Situm: Jesteśmy Lechem Poznań i jesteśmy liderem
Mario Situm po raz ostatni w barwach Kolejorza wystąpił w wygranym przez Lecha szlagierze z Legią. Pomimo owocnego początku Chorwat nie mógł zaliczyć tego spotkania do udanych, ponieważ przez uraz musiał opuścić boisko po niespełna dwudziestu minutach gry. Teraz jednak wraca do gry i chce znów zawitać w podstawowej jedenastce.

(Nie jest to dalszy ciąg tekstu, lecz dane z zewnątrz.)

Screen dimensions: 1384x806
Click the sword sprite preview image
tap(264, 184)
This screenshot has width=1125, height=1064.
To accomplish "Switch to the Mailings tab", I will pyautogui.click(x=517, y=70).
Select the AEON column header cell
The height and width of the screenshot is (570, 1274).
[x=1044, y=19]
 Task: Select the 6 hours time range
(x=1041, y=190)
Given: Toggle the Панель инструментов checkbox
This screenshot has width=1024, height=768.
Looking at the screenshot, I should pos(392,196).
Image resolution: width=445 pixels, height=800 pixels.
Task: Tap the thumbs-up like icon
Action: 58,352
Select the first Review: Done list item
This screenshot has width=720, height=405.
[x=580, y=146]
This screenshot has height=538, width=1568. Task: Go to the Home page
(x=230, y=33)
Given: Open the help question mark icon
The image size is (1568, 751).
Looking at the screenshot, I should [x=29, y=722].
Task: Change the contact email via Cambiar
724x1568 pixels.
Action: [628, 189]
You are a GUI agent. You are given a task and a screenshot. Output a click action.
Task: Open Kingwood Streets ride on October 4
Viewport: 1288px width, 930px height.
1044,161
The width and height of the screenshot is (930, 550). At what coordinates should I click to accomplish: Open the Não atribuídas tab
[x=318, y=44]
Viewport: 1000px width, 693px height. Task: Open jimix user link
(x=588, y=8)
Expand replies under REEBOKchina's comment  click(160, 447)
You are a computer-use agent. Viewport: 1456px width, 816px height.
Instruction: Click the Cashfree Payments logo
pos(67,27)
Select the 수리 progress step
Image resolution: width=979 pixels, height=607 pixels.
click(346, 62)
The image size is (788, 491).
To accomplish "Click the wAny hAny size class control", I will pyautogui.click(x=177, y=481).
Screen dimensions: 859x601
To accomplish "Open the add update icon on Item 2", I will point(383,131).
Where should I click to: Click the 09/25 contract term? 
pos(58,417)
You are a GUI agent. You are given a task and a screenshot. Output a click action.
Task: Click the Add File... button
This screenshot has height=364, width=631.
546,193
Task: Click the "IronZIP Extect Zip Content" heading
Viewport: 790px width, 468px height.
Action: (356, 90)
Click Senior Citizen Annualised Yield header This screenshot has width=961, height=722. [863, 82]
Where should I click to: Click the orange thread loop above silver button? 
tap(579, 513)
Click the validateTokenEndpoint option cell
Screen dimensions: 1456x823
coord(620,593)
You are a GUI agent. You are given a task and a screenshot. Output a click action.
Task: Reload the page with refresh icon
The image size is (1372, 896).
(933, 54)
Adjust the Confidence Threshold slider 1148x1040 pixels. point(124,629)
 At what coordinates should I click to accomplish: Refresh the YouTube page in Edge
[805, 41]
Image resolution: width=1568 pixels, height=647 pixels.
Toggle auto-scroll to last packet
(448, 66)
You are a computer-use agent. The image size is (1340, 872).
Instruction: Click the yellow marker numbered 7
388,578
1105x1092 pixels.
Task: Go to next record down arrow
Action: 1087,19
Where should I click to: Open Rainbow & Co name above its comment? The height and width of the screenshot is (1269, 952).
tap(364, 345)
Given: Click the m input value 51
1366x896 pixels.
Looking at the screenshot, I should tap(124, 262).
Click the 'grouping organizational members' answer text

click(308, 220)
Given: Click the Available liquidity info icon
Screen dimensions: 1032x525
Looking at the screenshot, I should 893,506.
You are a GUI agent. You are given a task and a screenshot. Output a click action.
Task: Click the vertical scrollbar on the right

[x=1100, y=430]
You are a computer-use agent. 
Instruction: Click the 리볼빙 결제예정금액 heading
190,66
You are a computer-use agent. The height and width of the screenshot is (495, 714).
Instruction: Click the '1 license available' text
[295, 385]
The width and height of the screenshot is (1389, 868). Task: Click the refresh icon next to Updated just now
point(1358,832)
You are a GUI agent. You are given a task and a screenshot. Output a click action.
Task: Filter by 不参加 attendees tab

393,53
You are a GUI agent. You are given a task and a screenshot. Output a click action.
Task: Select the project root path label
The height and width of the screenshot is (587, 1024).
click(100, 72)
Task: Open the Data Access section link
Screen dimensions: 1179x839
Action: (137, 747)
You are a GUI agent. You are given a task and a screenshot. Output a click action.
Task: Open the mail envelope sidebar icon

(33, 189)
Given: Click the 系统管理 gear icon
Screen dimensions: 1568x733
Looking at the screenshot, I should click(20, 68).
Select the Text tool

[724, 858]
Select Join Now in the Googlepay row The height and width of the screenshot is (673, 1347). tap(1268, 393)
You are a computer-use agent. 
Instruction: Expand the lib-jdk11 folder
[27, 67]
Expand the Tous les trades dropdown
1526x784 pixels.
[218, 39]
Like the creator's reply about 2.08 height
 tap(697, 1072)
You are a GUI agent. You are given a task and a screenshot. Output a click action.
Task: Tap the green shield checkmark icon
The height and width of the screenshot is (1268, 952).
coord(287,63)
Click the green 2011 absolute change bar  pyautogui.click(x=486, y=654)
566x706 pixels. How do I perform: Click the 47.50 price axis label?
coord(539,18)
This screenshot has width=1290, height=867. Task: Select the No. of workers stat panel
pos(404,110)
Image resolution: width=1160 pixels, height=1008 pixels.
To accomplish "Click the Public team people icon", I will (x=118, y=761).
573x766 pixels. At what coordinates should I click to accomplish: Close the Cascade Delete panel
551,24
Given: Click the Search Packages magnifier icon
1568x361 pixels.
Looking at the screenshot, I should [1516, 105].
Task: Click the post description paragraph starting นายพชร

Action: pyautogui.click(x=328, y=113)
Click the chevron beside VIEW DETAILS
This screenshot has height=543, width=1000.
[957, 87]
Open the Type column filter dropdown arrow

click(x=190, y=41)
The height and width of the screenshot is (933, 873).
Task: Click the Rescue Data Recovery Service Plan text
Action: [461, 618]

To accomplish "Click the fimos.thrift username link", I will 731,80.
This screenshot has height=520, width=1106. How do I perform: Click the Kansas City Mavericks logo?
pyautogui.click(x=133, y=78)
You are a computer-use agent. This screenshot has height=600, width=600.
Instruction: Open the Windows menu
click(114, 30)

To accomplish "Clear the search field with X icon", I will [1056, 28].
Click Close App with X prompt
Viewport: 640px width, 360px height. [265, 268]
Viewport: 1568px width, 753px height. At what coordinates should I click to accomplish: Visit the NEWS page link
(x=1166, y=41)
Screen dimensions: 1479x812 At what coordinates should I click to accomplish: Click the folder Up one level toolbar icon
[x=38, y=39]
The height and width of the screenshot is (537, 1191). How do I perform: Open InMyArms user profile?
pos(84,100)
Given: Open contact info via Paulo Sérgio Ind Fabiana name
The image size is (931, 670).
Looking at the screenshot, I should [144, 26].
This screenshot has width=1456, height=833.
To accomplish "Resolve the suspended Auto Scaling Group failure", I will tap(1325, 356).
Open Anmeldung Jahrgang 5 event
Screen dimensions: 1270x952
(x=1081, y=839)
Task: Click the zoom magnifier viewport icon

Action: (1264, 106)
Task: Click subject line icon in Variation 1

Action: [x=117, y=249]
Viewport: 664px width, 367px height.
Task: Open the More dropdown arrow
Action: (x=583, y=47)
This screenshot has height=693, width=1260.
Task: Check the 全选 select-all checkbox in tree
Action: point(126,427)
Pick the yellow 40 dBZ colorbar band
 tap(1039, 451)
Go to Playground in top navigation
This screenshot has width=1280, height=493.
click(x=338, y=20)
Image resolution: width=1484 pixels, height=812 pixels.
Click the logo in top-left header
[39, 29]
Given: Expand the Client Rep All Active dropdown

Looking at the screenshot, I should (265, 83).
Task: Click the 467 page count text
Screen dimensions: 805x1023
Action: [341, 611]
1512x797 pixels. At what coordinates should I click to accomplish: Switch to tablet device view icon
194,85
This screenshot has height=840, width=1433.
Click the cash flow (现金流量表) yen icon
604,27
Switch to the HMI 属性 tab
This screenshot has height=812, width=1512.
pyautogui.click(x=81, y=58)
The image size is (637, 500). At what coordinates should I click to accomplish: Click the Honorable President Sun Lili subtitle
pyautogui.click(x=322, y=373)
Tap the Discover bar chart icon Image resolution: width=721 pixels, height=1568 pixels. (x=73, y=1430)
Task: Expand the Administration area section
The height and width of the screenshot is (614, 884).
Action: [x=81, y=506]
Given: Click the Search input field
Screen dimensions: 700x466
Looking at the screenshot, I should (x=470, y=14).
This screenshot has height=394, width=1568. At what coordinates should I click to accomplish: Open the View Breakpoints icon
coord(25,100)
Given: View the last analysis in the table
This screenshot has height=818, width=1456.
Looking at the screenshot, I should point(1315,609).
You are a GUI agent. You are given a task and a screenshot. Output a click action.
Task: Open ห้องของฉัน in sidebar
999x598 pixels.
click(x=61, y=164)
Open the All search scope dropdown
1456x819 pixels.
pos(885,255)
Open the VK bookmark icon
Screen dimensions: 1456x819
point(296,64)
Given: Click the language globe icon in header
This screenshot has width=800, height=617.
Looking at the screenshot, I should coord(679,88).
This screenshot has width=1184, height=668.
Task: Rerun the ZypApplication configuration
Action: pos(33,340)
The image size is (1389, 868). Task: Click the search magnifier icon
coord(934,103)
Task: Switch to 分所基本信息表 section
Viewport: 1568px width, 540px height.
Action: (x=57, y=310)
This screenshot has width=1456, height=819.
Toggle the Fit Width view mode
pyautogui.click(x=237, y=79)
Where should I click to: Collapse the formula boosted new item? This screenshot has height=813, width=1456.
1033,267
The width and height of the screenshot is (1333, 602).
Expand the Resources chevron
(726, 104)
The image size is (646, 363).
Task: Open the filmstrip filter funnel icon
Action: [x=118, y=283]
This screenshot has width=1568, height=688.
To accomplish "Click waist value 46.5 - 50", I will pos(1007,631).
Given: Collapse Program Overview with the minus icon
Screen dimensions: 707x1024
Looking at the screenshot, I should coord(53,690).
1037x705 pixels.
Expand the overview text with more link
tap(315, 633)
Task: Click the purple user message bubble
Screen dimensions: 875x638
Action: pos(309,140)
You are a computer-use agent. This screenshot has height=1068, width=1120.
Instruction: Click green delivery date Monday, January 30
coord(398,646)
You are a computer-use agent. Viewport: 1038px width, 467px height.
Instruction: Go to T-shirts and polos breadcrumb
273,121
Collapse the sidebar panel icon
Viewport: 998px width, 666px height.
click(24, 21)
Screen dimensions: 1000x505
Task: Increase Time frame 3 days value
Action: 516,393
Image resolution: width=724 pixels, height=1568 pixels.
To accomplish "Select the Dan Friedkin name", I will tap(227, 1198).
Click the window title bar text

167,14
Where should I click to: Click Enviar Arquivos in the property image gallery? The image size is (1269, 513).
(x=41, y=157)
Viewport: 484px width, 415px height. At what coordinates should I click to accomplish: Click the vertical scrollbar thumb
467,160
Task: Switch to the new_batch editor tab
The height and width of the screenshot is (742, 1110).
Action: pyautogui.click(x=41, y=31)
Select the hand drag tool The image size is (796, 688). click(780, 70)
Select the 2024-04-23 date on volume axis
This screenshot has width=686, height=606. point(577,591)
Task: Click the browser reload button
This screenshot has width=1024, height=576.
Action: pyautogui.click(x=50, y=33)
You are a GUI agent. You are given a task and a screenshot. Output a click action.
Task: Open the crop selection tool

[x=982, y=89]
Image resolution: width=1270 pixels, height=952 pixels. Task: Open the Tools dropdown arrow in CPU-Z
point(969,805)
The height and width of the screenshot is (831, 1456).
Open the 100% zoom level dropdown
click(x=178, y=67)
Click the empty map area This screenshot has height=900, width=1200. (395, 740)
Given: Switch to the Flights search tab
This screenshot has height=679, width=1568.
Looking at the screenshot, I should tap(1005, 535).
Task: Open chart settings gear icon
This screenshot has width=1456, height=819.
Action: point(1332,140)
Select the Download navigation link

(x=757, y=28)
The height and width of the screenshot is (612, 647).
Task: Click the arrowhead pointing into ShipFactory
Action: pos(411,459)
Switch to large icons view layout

Situm, który szybko zdobył sobie uznanie kibiców Lecha po dobrym początku sezonu w ostatnich swoich występach nie zachwycał i mocno obniżył loty. Jak wpłynie na jego formę prawie trzytygodniowa przerwa? - Wszystko już jest dobrze. Jestem w pełnym treningu od dwóch tygodni. Czuję się świetnie. Sztab medyczny wykonał świetną robotę i to dzięki nim wróciłem na boisko w bardzo szybkim tempie. Miałem nadrewany mięsień przywodziciela. Było to spore naderwanie, ale udało się je bardzo szybko wyleczyć. To część naszego zawodu, gdy gra się tyle spotkań — organizm w pewnym momencie się zbuntuje. Taki jest piłkarski los - podsumowuje tę sytuację skrzydłowy Kolejorza.
Dużo zmieni się także w prywatnym życiu letniego nabytku Kolejorza, który pod koniec tego roku zostanie tatą. - Jestem bardzo szczęśliwy z powodu tego, że zostanę niedługo ojcem. W naszej szatni to teraz dość powszechne, bo czterech, pięciu piłkarzy spodziewa się dziecka. Dla mnie to coś wyjątkowego, bo chciałem zostać ojcem, Według mnie to największy dar w życiu — największy sukces. Jestem niezwykle podekscytowany. Zawiozę żonę do Chorwacji w czasie przerwy na reprezentację i odrazu wracam do Poznania. Nie lubię wyjeżdżać z miejsca pracy. Chcę być skupiony na grze i chcę być myślami tutaj - mówi Situm, który bramkę zdobytą w spotkaniu przeciwko Zagłębiu Lubin zadedykował właśnie żonie oraz dziecku.
Chorwat pierwszą szansę na występ po kontuzji miał już w Białymstoku w minionej kolejce, lecz wtedy trener Nenad Bjelica nie zdecydował się na niego postawić. Czy dostanie szansę w Gdańsku? Trzeba zaznaczyć, że do składu powraca także Maciej Makuszewski, który nie mógł zagrać właśnie przeciwko Jagielloni z powodu żółtych kartek. - Spośród polskich drużyn najlepiej chyba znam Lechię Gdańsk, ponieważ gra tam dwóch moich przyjaciół. To bramkarz Oliver Zelenika i prawy obrońca Mato Milos. Lechia jest dobrą drużyną, która ma wiele dobrych cech. My się tym nie przejmujemy jednak. Jesteśmy Lechem i jesteśmy liderem. Musimy być pewni siebie i nie oglądamy się na innych. Jeśli zagramy poprawnie, to będzie nas stać na wygraną - zakończył swoją wypowiedź Situm.